Девушка уже закрывала за собой дверь подъезда, когда до нее донеслось:
— А те статуи действительно безобразные. Уродливые. Как и ты!
Ромашка замерла, перевела дыхание и выглянула наружу. Рысь, кажется, и сам испугался своих слов, и теперь смотрел на нее даже растерянно.
— Мне и правда было с тобой интересно, — сказала девушка. — Ты просто дурак! — и закрыла дверь.
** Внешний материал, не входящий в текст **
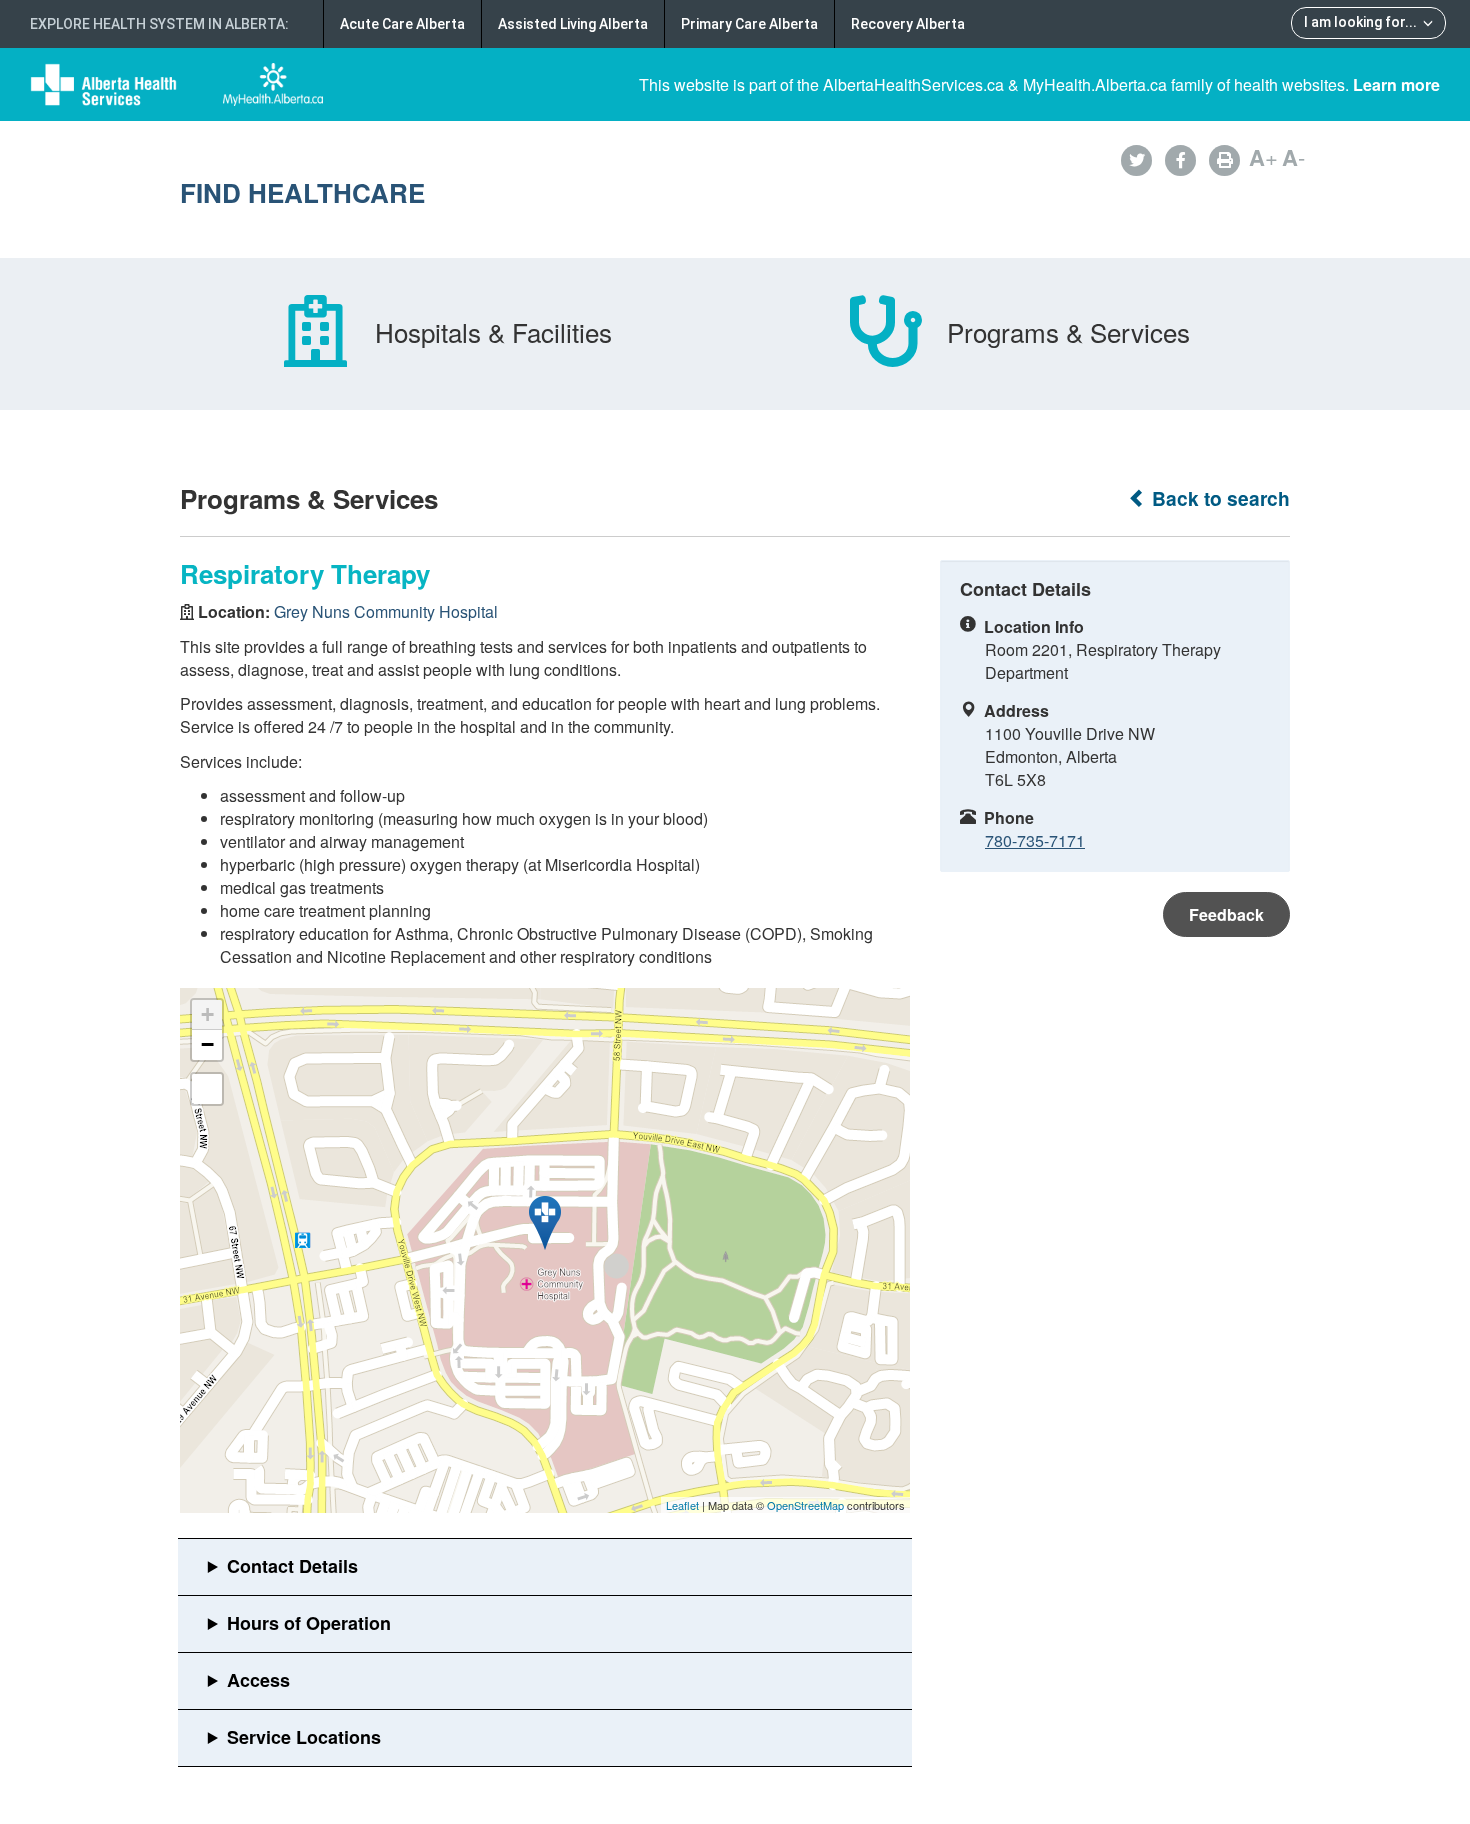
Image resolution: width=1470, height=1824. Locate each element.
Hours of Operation (309, 1623)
Она провалялась все утро в постели. Благо, спешить было некуда. Хотя, с распространением сети, понятие выходного дня несколько размылось, потому что выполнять работу можно было и на дому, не стесняя себя рамками рабочего дня. Но все-таки сегодня был выходной. Девушка сладко потянулась и долго лежала с открытыми глазами, глядя то в окно, то в потолок. Вспомнив вчерашний вечер, Ромашка подумала, что, может быть, Рысь не зря на нее обиделся: он все же попросился в гости не на первом свидании. Терпеливей оказался...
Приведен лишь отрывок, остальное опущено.